God maakte deze „ziel” door de adem des levens in de neusgaten te blazen van de mens die hij uit het stof van de aardbodem had gevormd. Aldus werd de mens een „ademer”, een levende ziel. Toen Adam tegen God in opstand kwam, veroordeelde de Schepper hem met de volgende woorden ter dood:
„Gij [keert] tot de aardbodem terug . . ., want daaruit werdt gij genomen. Want stof zijt gij en tot stof zult gij terugkeren” (Genesis 3:19).

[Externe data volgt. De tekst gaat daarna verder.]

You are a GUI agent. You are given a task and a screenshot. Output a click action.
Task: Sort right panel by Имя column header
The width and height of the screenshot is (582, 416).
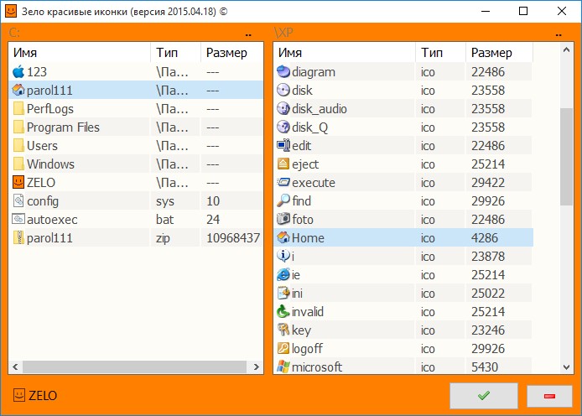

Toen dat oordeel werd voltrokken, hield Adam op een „ademer”, een ziel, te zijn, en keerde hij terug tot het levenloze stof waaruit hij genomen was. Het was het omgekeerde van het scheppingsproces. Geen deel van hem leefde voort. Hij hield volledig op te bestaan.
8. (a) Hoe definiëren Hebreeuwse geleerden het woord nèfesj? (b) Hoe wordt het woord psuchè in Griekse woordenboeken gedefinieerd? (c) Welke woorden van Jezus bewijzen dat de ziel niet onsterfelijk is? (Matthéüs 26:38)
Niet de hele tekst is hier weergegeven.